Blog from October, 2012

Bisque module works

The pollen-tracking module for Bisque is good enough to push into the world.  I believe it works well enough to be useful, and I hope the end users will concur.  I look forward to their feedback about how it can be improved.  I myself know a number of improvements I'd like to see.  But software can eternally be improved, and I know iPlant wants to launch Bisque on November 1, so let's call version 1 complete.  Kobus and I have talked, and we need to coordinate with Nirav and Ravi how to wrap up v1 nicely.

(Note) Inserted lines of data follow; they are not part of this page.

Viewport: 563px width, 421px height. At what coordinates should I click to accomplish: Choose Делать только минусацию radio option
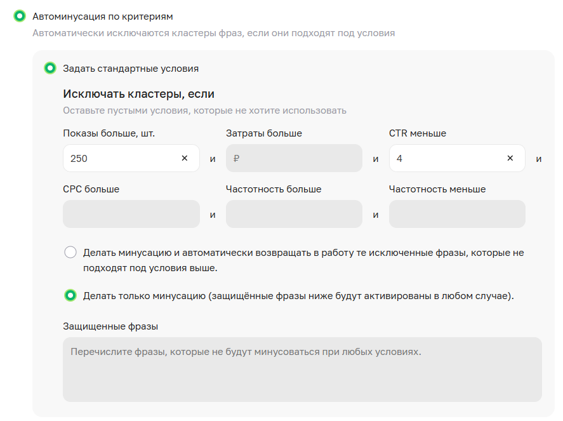tap(70, 295)
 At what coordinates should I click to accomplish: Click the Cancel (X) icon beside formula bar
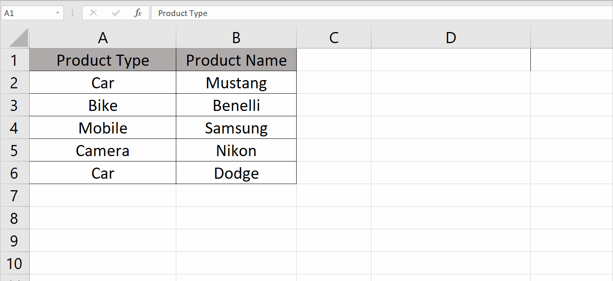(94, 13)
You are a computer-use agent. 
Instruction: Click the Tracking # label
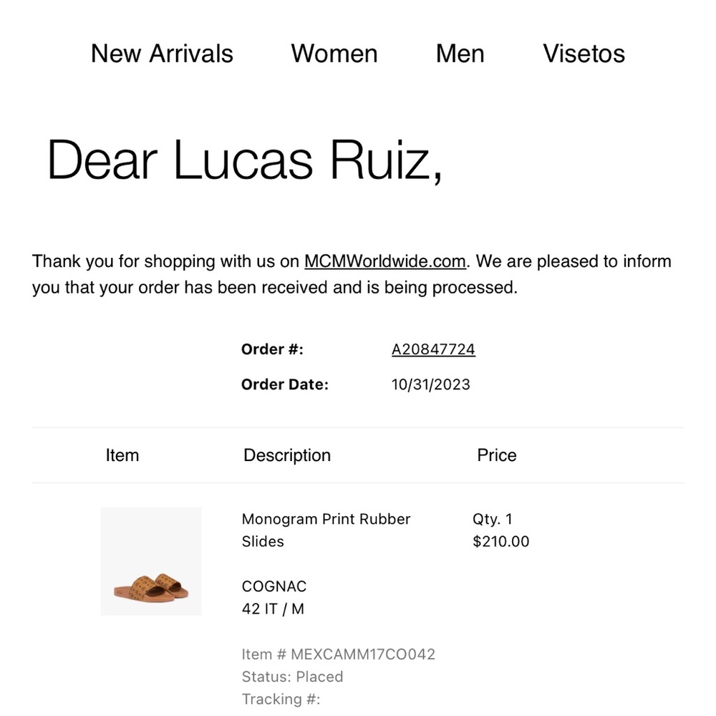(281, 700)
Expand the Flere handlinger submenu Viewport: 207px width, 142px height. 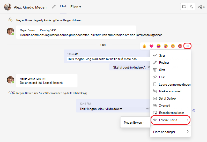click(x=170, y=132)
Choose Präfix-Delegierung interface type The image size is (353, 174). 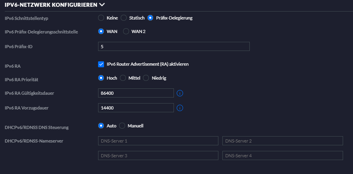coord(150,18)
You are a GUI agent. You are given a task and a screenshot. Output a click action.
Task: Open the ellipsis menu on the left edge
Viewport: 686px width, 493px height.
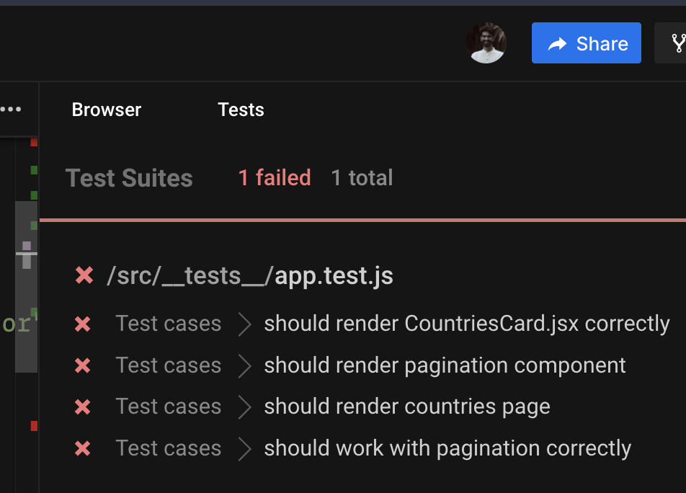[12, 109]
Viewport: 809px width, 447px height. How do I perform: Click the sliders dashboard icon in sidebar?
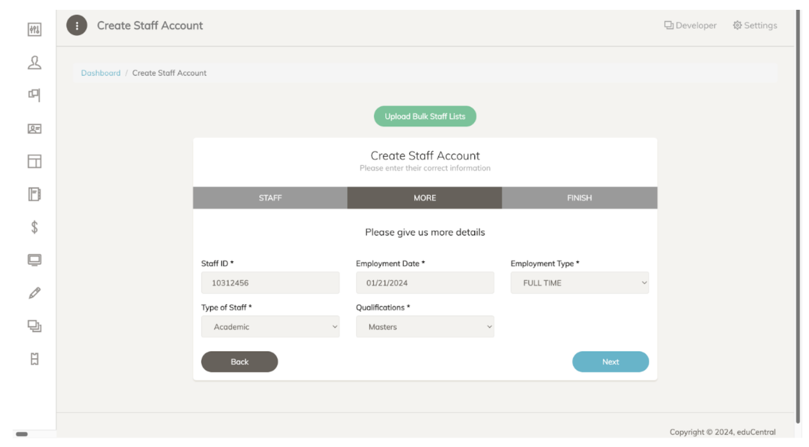tap(34, 29)
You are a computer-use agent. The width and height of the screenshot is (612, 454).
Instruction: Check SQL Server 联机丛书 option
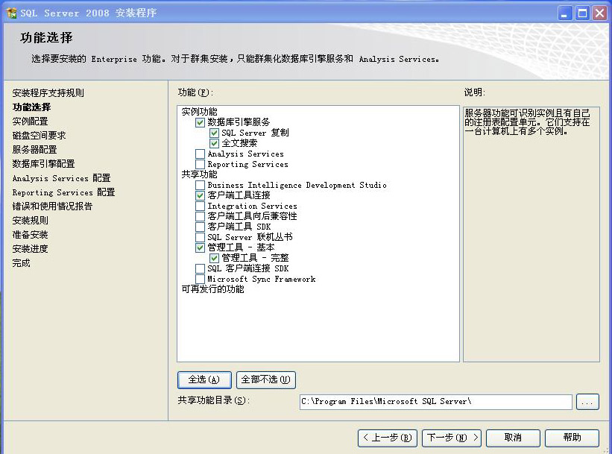(200, 237)
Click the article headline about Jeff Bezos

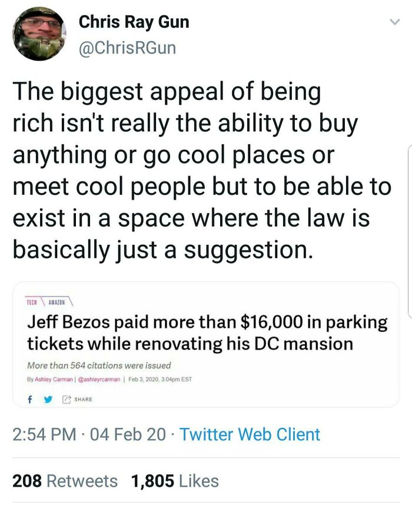(206, 333)
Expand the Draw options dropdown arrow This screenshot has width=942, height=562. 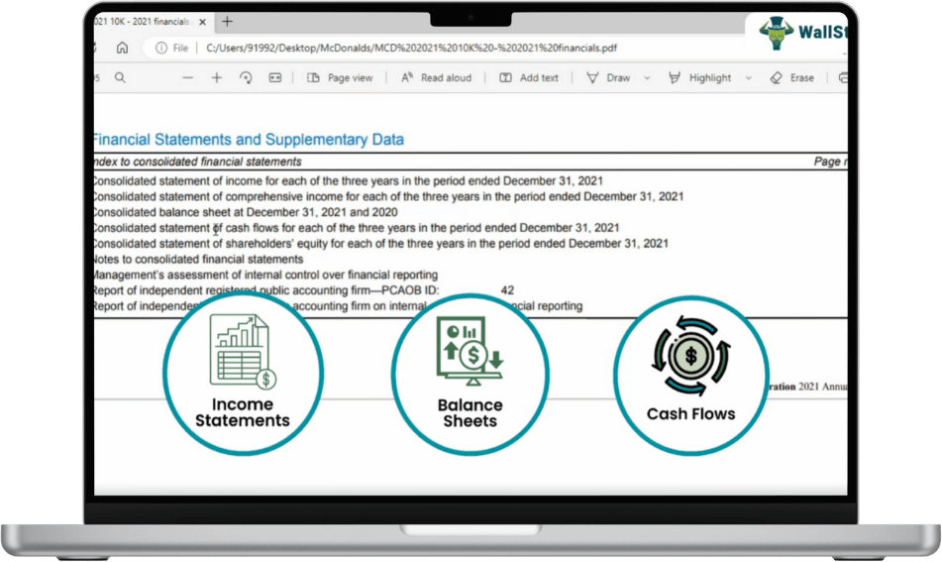click(x=647, y=77)

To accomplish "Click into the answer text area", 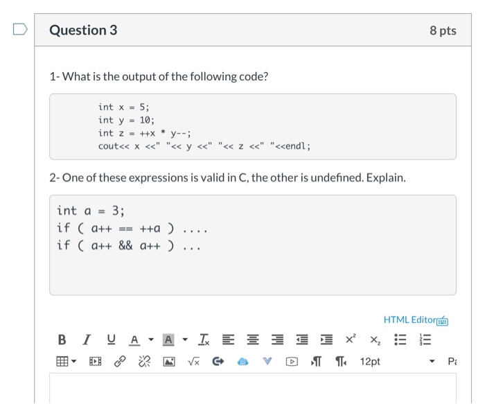I will point(253,388).
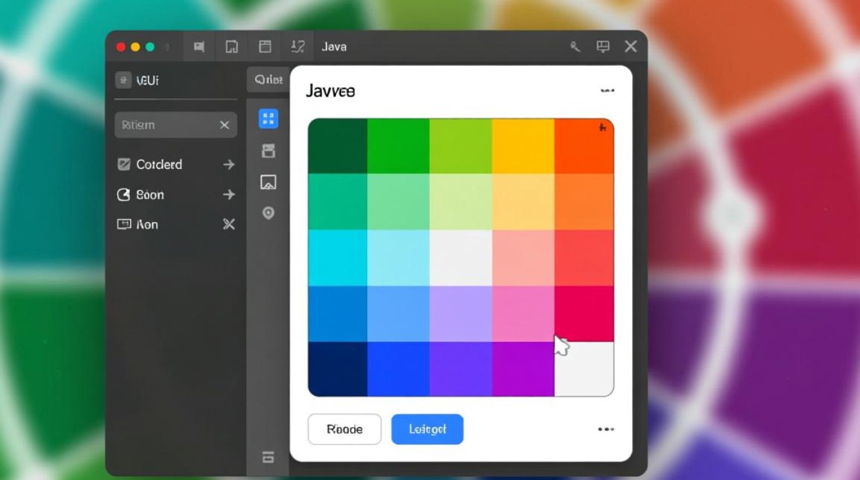The height and width of the screenshot is (480, 860).
Task: Expand the Soon entry via its arrow
Action: pos(228,195)
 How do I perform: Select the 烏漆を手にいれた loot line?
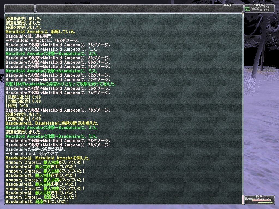(37, 202)
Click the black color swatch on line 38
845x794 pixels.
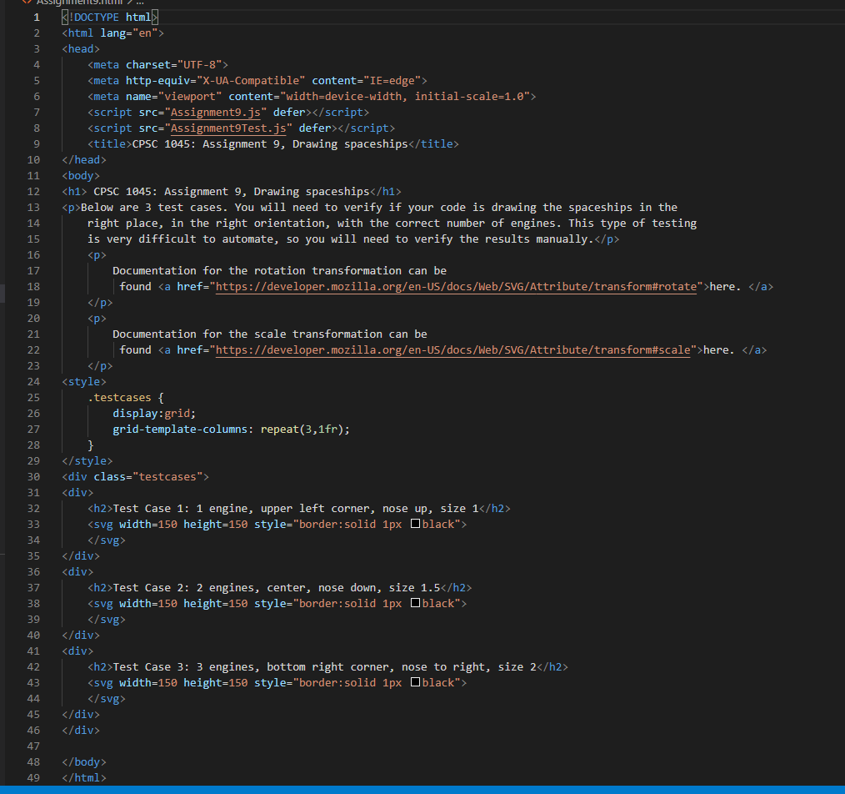tap(415, 603)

I have noticed that the browser used for Bisque matters.  The experience is nicer on Chrome than Firefox.  In particular, the graphical rendering and the user interface are a bit quirky in Firefox, but not in Chrome (which I believe is the developers' primary dev platform).

Bisque -- much better now

Ok, The Bisque situation is much improved since I last posted.  It seems obvious now the "right" approach all along was to install a separate Bisque engine on bovary itself.  Wish I'd perceived that earlier.  Anyway, now I can develop modules there without disrupting anyone else, and I don't have to wrestle with firewalls or configuration riddles-of-the-sphinx.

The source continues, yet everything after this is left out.